Using Non-invasive Brain and Spinal Cord Stimulation to Improve Arm and Hand Function After Spinal Cord Injury

Combining Non-invasive Brain and Spinal Cord Stimulation for Improving Arm and Hand Function Following Spinal Cord Injury.

Status
Not Yet Recruiting
Phase
N/A
Study type
Interventional
Enrollment
24 (estimated)
Sponsor
University of British Columbia · Academic / Other
Sex
All
Age
19 Years – 75 Years
Healthy volunteers
Not accepted

Summary

Cervical spinal cord injury (SCI) disrupts communication between the brain and spinal circuits, affecting voluntary movement control and contributing to arm and hand impairments, the top recovery priority for people with tetraplegia. Although rehabilitation and emerging neuromodulation approaches can support meaningful gains, many individuals experience persistent limitations in reaching and grasping. Current noninvasive stimulation strategies typically target the brain OR the spinal cord alone, despite strong reciprocal interactions between these structures. Cervical transcutaneous spinal cord stimulation (tSCS) can enhance upper limb function. Cerebellar stimulation, given its key role in sensorimotor integration and modulation of corticospinal excitability, represents a promising but underexplored therapeutic target. Theta burst stimulation (TBS), a rapid form of repetitive transcranial magnetic stimulation (TMS), induces lasting changes in cortical excitability and may promote associative plasticity when paired with spinal cord stimulation. This double-blind, randomized, sham-controlled pilot trial (n=24) will evaluate the feasibility, preliminary efficacy, and mechanisms of combined cerebellar TBS + cervical tSCS in people with chronic cervical SCI (AIS B, C or D). Participants will either receive cerebellar TBS + cervical tSCS, tSCS only, or sham stimulation while engaging in functional task practice such as pinching and grasping 3x/week for 8 weeks. Feasibility outcomes include adherence, retention, and safety. Efficacy will be assessed using the GRASSP strength sub-score and KINARM-based measures of sensorimotor control. Mechanistic outcomes will assess changes in cortical and spinal cord functional connectivity using resting state fMRI, corticospinal excitability using motor evoked potentials, and spinal excitability using the H reflex. Findings will establish whether combined cerebellar TBS and cervical tSCS is feasible, safe, and capable of enhancing upper limb recovery.

Conditions

Interventions

TypeNameDescription
DEVICECerebellar theta burst stimulationTheta burst stimulation (TBS) is a pattern of repetitive transcranial magnetic stimulation that will be delivered over the lateral hemisphere of the cerebellum. Sham TBS will be delivered using a sham coil over the cerebellum.
DEVICECervical transcutaneous spinal cord stimulationNon-invasive electrical stimulation at 30Hz will be delivered through 2 round electrodes placed over the cervical vertebrae to target the cervical spinal cord.

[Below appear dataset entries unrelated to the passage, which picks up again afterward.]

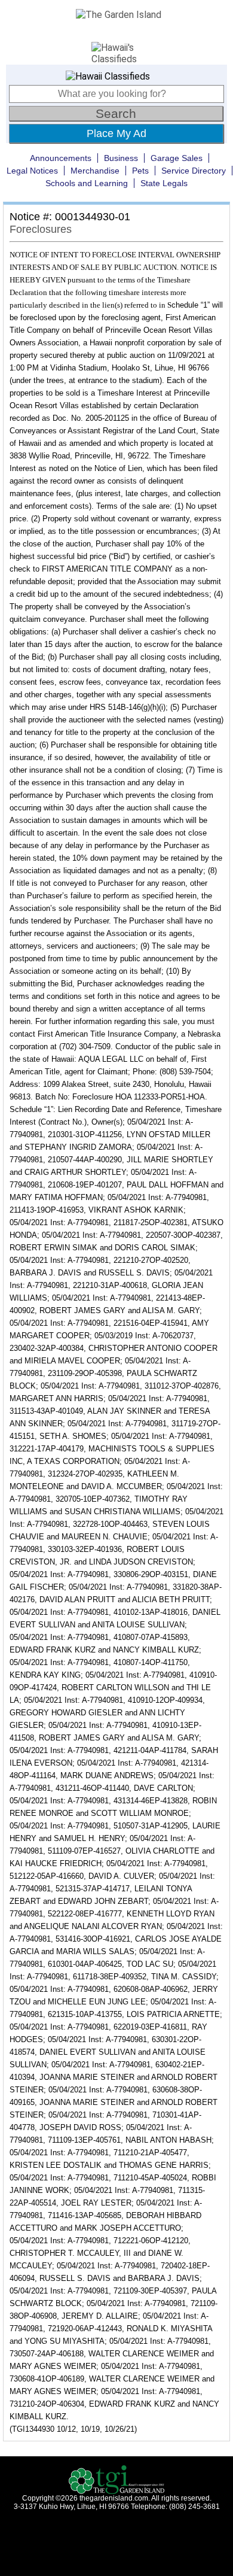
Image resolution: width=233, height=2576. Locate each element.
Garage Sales (177, 158)
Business (121, 158)
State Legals (164, 183)
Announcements (60, 158)
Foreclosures (41, 229)
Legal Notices (32, 170)
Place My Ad (116, 133)
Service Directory (193, 170)
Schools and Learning (86, 183)
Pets (140, 170)
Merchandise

Sham cervical tSCS will involve briefly increasing stimulation intensity to the sensory threshold, followed by reducing the intensity to zero for the remainder of the session
BEHAVIORALFunctional task practiceAll participants will complete 60-minute sessions of functional task practice three times per week for eight weeks, delivered concurrently with either real or sham stimulation. Following functional task practice guidelines, training will consist of repetitive, goal-directed upper-limb activities designed to promote functional independence in everyday tasks.

Timeline

Start date
2026-03-01
Primary completion
2030-11-01
Completion
2031-02-28
First posted
2026-02-20
Last updated
2026-02-20

Locations

1 site across 1 country: Canada

Source: ClinicalTrials.gov record NCT07423949. Inclusion in this directory is not an endorsement.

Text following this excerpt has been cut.